[Stored items]
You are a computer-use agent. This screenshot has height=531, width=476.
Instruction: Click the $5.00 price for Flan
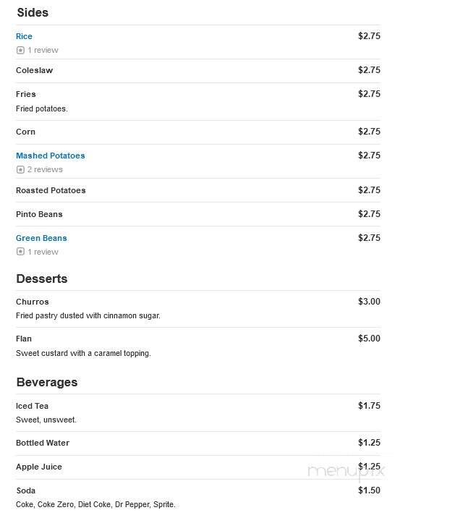pos(369,339)
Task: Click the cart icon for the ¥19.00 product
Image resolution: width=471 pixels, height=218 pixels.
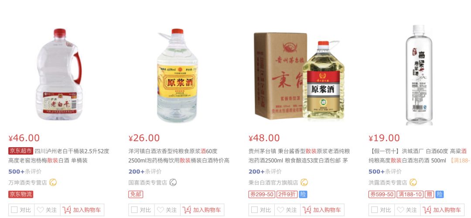Action: 427,210
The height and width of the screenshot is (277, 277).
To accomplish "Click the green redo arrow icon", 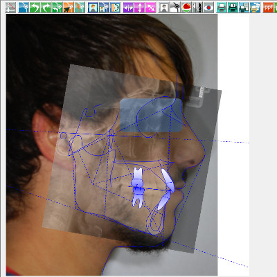I will click(x=46, y=8).
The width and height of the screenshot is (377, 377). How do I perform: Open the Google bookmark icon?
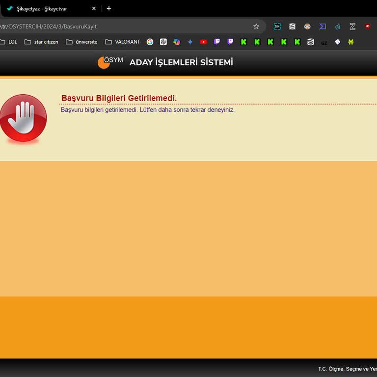pos(150,42)
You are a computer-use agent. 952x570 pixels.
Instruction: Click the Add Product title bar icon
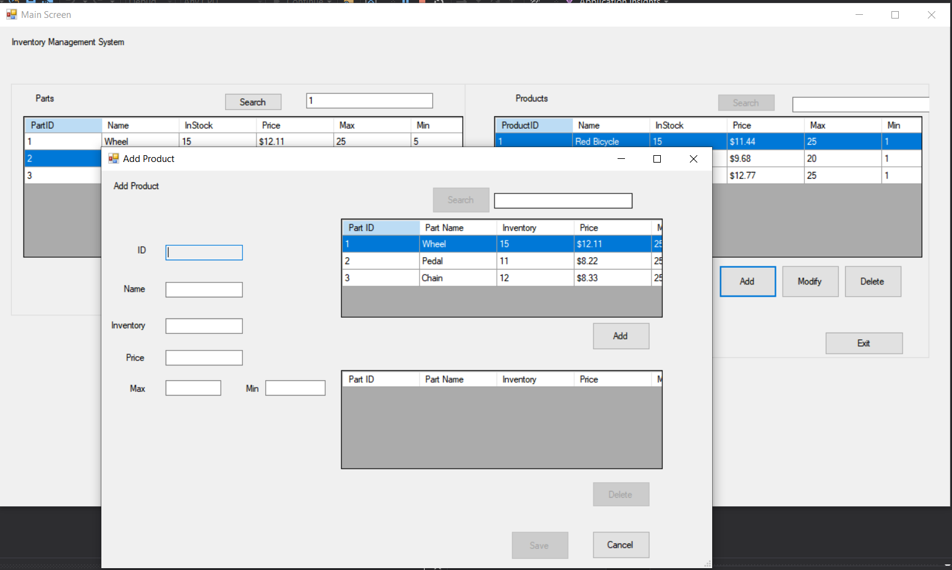[113, 159]
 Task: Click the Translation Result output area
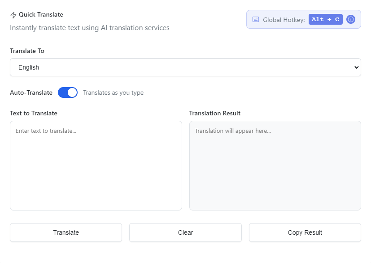(x=275, y=165)
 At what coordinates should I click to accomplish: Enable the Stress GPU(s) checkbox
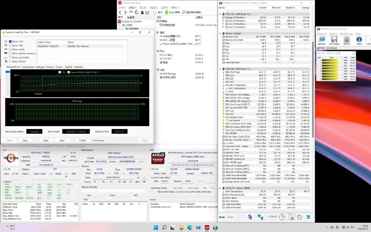tap(11, 62)
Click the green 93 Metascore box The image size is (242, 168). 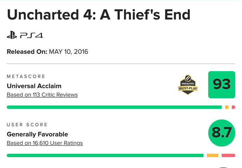[222, 85]
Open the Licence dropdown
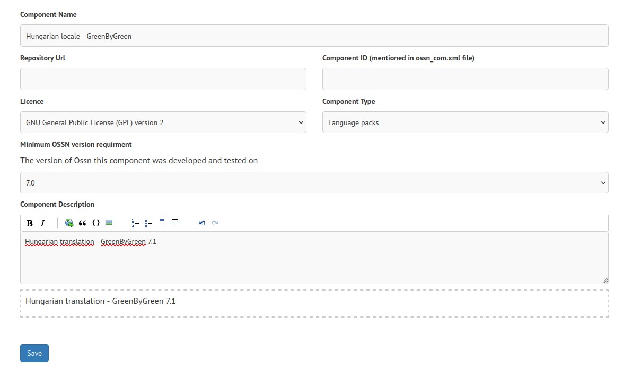 (x=163, y=122)
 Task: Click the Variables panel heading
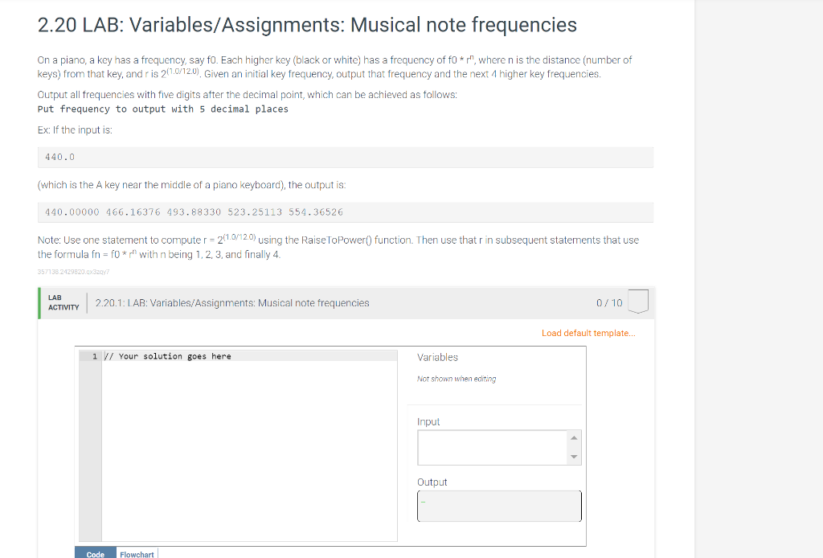pos(438,357)
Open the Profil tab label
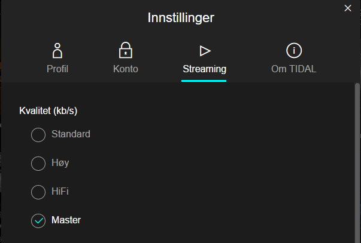 coord(57,69)
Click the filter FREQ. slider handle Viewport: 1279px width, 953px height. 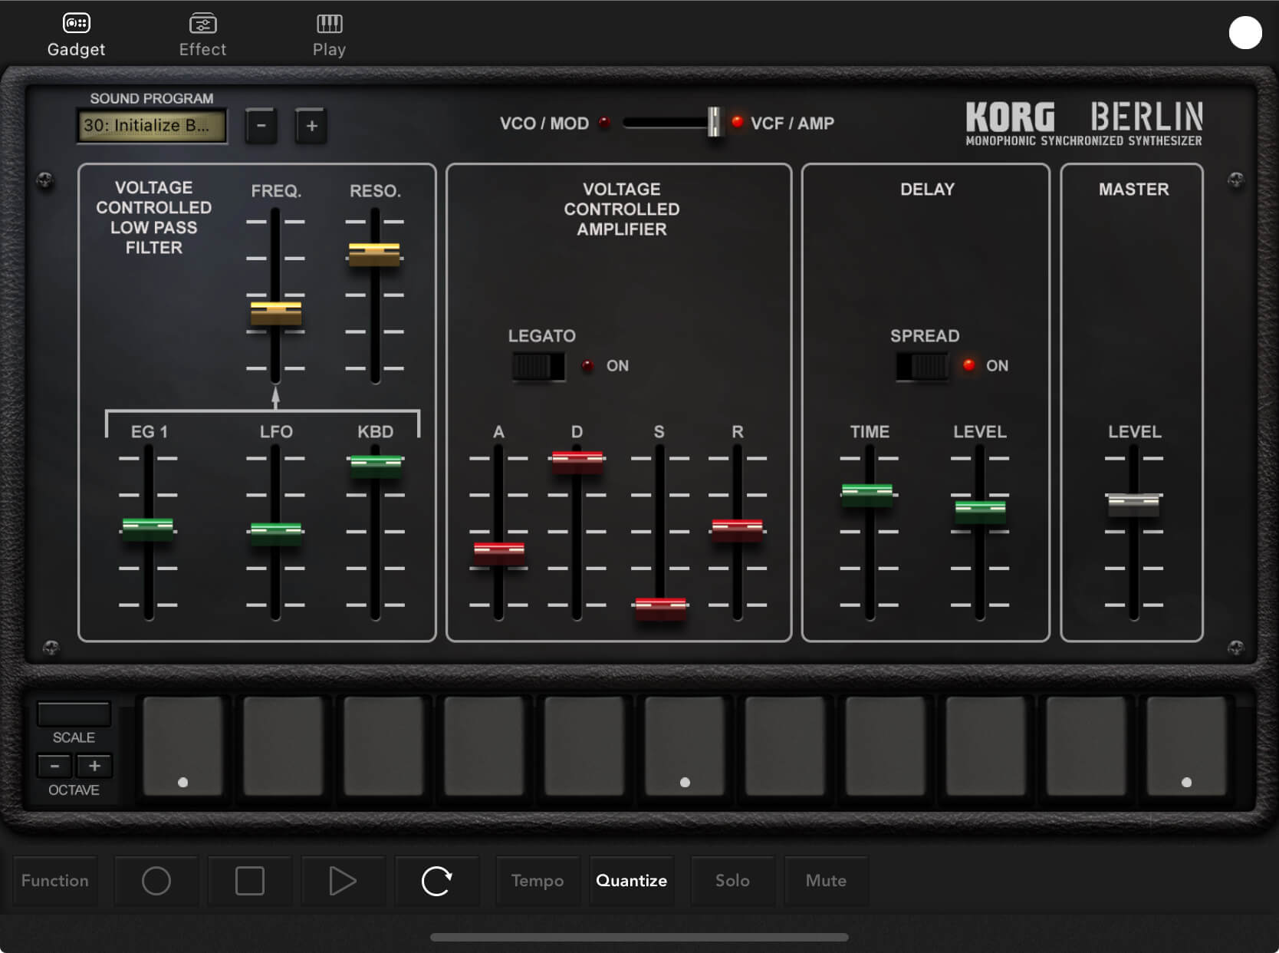[275, 312]
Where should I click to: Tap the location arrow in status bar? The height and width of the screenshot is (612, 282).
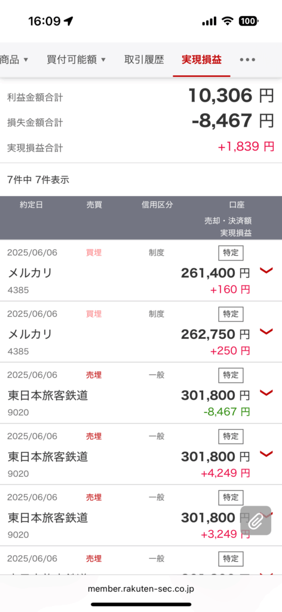[69, 21]
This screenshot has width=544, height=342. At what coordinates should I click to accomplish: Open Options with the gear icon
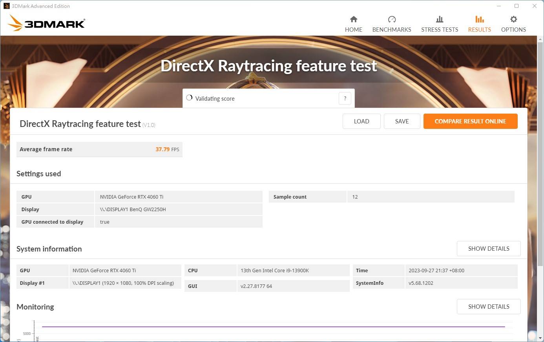coord(513,19)
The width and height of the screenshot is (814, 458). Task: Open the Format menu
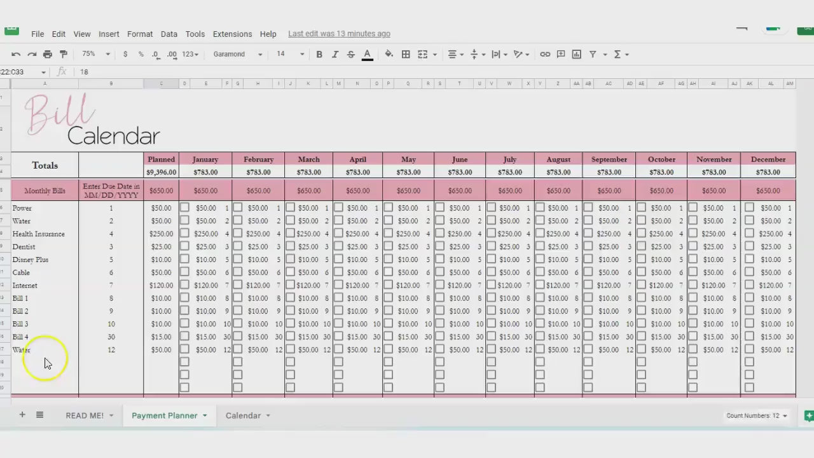pyautogui.click(x=139, y=34)
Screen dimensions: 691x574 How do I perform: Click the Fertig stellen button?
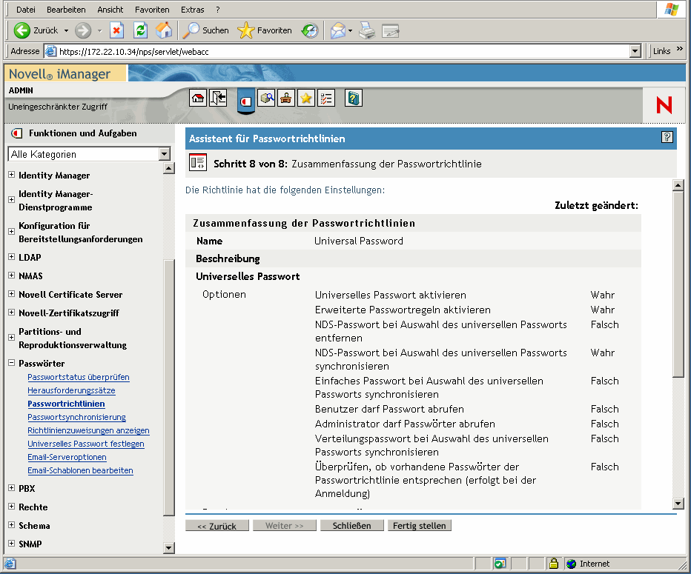click(420, 526)
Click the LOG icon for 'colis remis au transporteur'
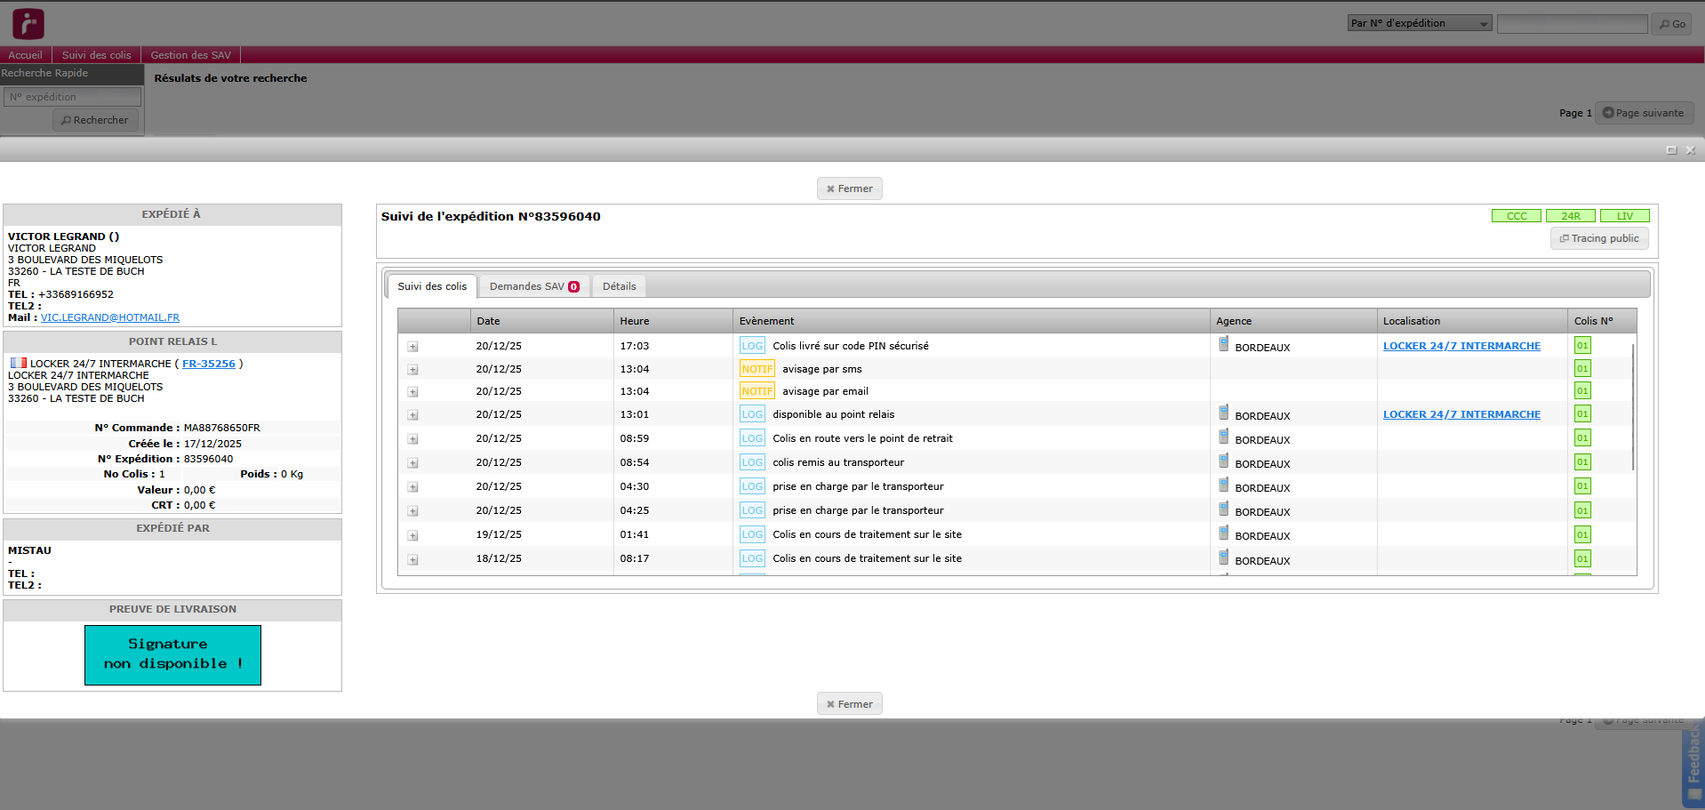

What is needed:
The range to print runs from the line with "Screen dimensions: 691x574" through the last line of the entries, both included; keep it exact and skip the pictures.

Written response:
Screen dimensions: 691x574 How do I perform: Click the Fertig stellen button?
click(420, 526)
Click the LOG icon for 'colis remis au transporteur'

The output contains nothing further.